平成18年に初めてiPS細胞の存在が報告されてから10年以上が経過し、日本の再生医療の技術は、ついに臨床応用される段階になりました。しかし、それに伴い開発に係る多くの障壁が存在することも認識されるようになり、再生医療研究並びにその応用としての治療方法の開発の更なる促進のためには、新たな枠組、取組が必要になりました。再生医療の発展に対する国民の皆様の大きな期待の下に、「医薬品医療機器等法」「再生医療等安全性確保法」が平成26年11月に施行され、日本の再生医療は新たな一歩を踏み出したと言えますが、この新しい枠組を十分に活用するためのアカデミア側の仕組に関しては、未だ十分とは言えず、再生医療等臨床研究の実施、再生医療にかかわる人材の教育、再生医療に関する情報の集積など、今後の再生医療の実用化に不可欠な要素のさらなる発展と効率化が必要と考えられる状況となりました。そこで、一般社団法人日本再生医療学会では、新制度の下での再生医療実用化促進のために、日本医療研究開発機構(AMED)が公募された「再生医療臨床研究促進基盤整備事業」に、「再生医療等臨床研究を支援する再生医療ナショナルコンソーシアムの実現」という課題を提案させていただき、無事採択される運びとなりました。
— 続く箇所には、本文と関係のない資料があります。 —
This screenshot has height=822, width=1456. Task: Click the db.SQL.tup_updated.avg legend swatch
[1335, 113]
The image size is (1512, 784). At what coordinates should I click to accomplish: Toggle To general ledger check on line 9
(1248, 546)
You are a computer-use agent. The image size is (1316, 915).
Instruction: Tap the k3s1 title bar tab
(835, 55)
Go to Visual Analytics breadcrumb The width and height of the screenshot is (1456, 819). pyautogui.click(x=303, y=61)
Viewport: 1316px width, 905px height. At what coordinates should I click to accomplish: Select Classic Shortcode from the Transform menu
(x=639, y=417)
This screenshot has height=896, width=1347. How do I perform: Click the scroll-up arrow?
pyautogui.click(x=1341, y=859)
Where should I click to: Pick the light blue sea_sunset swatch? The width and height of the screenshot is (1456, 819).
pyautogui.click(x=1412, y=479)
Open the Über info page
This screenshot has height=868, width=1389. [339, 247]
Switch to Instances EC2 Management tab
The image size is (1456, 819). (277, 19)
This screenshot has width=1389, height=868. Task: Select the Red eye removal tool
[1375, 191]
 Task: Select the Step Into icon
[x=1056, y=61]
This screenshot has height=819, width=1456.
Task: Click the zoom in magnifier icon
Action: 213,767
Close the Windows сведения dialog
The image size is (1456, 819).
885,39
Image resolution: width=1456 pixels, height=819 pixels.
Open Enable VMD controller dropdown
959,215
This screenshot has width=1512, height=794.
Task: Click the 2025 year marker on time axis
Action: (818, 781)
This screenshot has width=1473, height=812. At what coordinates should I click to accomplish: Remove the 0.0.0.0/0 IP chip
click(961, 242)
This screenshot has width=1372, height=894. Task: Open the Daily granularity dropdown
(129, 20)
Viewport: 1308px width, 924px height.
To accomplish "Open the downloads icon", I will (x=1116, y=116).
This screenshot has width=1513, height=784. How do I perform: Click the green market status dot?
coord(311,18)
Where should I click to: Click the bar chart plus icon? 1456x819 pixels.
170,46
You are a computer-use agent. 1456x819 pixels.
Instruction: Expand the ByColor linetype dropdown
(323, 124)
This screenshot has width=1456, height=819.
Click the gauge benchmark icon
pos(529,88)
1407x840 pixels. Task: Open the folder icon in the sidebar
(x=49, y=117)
本課題では、①再生医療等臨床研究(治験を含む)の実施支援、②再生医療教育とレギュラトリーサイエンスの推進、③再生医療レジストリの発展とデータ集積を3本の柱として、会員所属の施設を再生医療の拠点としたネットワークを構築することを計画したものでした。
平成28年11月より開始されたナショナルコンソーシアムの構築の、具体的な施策としては、まず、一般社団法人日本再生医療学会の事務局強化を図り、認定再生医療等委員会運営支援、再生医療提供計画作成支援、細胞調製施設運用支援、臨床研究を実施するためのガイドラインの策定等を実施し、日本における再生医療等臨床研究を増加させる活動を実施していくことでした。平成28年度には事務局とネットワークの体制構築を完了し、平成29年度以降、研究支援を開始したところです。また、再生医療教育としては、加工施設管理スタッフの教育と育成、再生医療認定医・培養士教育、認定委員会委員教育及び事務局の教育、細胞培養加工施設の構造設備等に関する教育、企業への再生医療体験及び教育、海外施設への教育、細胞製造に対するハード・ソフトにかかるデザイン教育に係るコンテンツを作成し、教育の機会を提供していくことを検討しており、すでに教科書やE-Learningシステムの作成に着手しています。加えて、再生医療のレジストリ、データベースについては、データシステムの構築と並行して、学会運営のためのサーバー等の準備、レジストリへの医療機関の参加受付、登録データのデータマネジメント・施設監査、登録データの利活用申請への対応、データ入力に関する教育コンテンツの作成、データ入力等の問い合わせ対応、臨床研究の結果等の企業との共同利用の検討を実施することで、再生医療等臨床研究のオールジャパンでの一元管理を目指したいと考えております。

 

本課題で構築される再生医療ナショナルコンソーシアムは、今後の日本の再生医療臨床研究の発展を支援し、再生医療の実用化を加速する「再生医療者のためのエコシステム」となることが期待されます。国民の皆様の期待に応える再生医療の実現、普及に少しでも寄与していける様、AMEDのご支援の下、学会理事、代議員、会員の皆様とともに課題の推進に注力して参りたいと存じます。